I think of Will Traub heading off to the Ukraine.  There could be a war there when he heads off next week.  He’ll still go.  I think of a young lady that we know that our congregation helps support – single white woman, working as a missionary in Pakistan.  We keep asking her, “Are you not afraid?”  And she says, “Why?  Why?  God is with me in Pakistan and He’s with me at home.”  And it’s a very correct and right attitude.  There is no safer place on earth than to be found in Christ.  That changes everything.  Psalm 73 says this.  “You guide me with your counsel and afterwards you will take me into glory.  Whom have I in heaven but you and earth has nothing I desire besides you.” 

 

The Source of Joy

 

Can I tell you what I think one of the big dangers here is?  And forgive me for saying this as an outsider.  I think the trouble almost is that you’re too Christian, that you regard yourselves as the buckle in the Bible-belt, that you think, “This is Christian America” and “This is so and so.”  Listen, that can be lost very quickly.  It happened to us in Scotland.  We thought, “Oh, we’re fine.  We’ll be okay.  The church will always be strong here.”  And it’s not.  I think it’s very easy to take your eyes off Christ and to start looking at all the stuff that He gives us and then to get really confused when that all starts going wrong.  The most valuable thing, whether you’re in Ukraine or Jackson or Dundee or wherever you are in the world, the most valuable thing and ultimately the only thing that matters, is to know Jesus Christ.  And please don’t be flippant about it.  Don’t think, “Yeah, I know Jesus.  I gave my heart to Jesus.”  It’s not enough.

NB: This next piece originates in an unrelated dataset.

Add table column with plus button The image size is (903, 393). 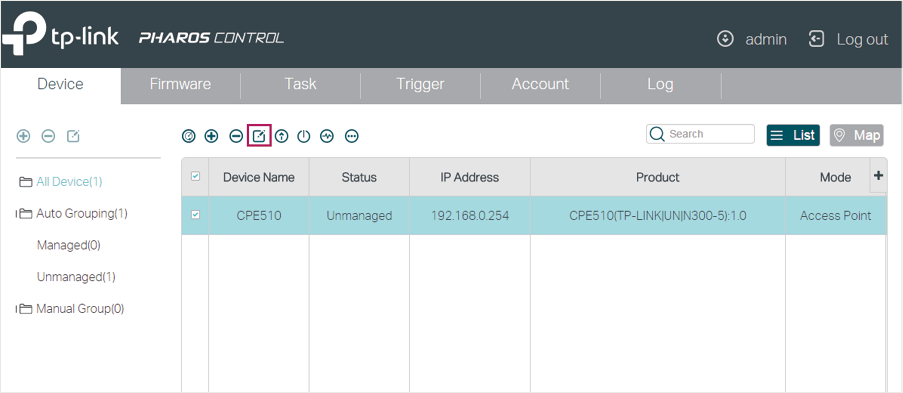878,176
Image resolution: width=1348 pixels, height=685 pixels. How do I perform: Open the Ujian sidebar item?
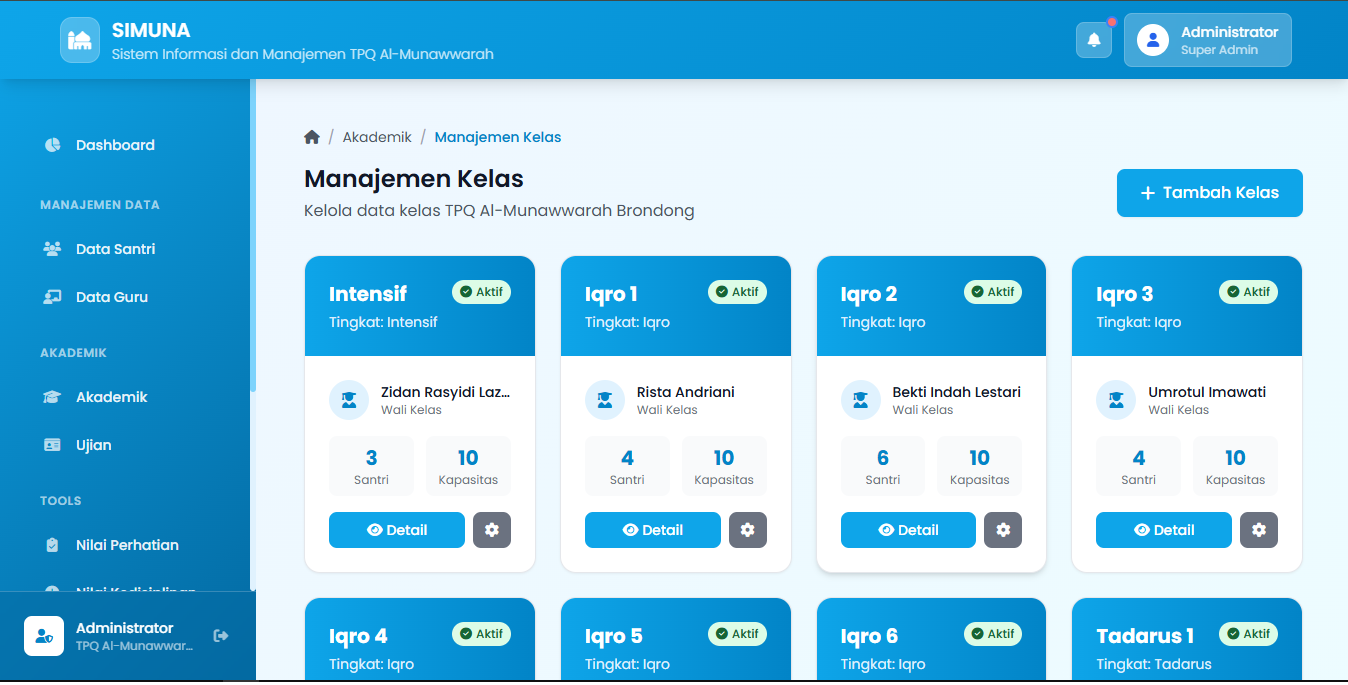93,445
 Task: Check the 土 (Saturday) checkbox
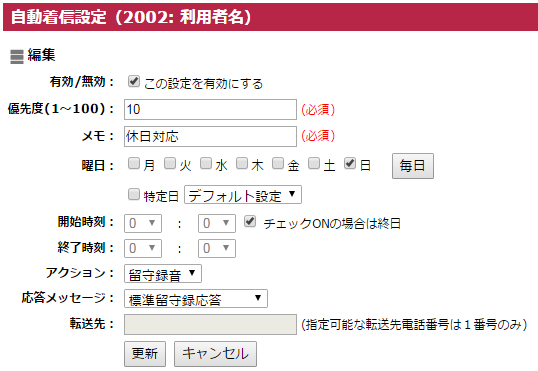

You need to know Him.  The apostle Paul, at the end of his life, was saying, “I want to know Christ.”  That should be our longing, our desire.  It’s little wonder that your religion has become tired, your Christianity has become tired and jaded and faded because your knowledge of Christ is like a faded photograph from the past.  “Oh, I remember the wedding day!”  It’s no use remembering the wedding day if you’re not intimate and close now.  I’m not saying you can lose your salvation but I’m saying this.  You can lose your joy.

 

I love in Psalm 51 where it says, “Give me back the joy I had.  Make my willing spirit glad.”  It’s wonderful to see someone whose joy is greater now than when they were converted.  When you’re converted sometimes, the experience is such that people go, “The grass is greener, the sky is blue-er, everything is wonderful.”  And then it’s kind of almost downhill, gradually downhill all the way until you become an older Christian.  You become cold and cynical and afraid and bitter.  And it shouldn’t be like that.  We have a lovely older lady in our congregation, herself and her husband, came from another church where they were told that they weren’t wanted – they were too old; they were useless.  She lost her leg and she said, “I can’t do any of the things that are being done in the church.”  And I said, “Do you know you that you do the most wonderful thing that’s possible?  You pray.” And she does and she really prays.  I know she’s praying right now for us.  She said, I think on their 50th wedding or maybe even their 60th wedding anniversary, she announced to her whole family, “These are the happiest years of our life.”  That’s what we want as Christians – to finish well, to finish joyfully. 

 

Let me finish with the song that I promised the children that I would say.  It’s this.  And just think about these words.  “All I once held dear, built my life upon, all this world reveres and wants to own, all I once thought gain I’ve counted loss, spent and worthless now compared to this.  Knowing You, Jesus, knowing You, there is no greater thing.  You’re my all, You’re the best.  You’re my joy, my righteousness, and I love You, Lord.”

 

Lord, how hard it is for us to give our whole selves to You until we see what You have done for us.  Enable us to see that and may Your grace, mercy, and peace from God the Father, the Son, and the Holy Spirit, be with us and remain with us now and forevermore.  Amen.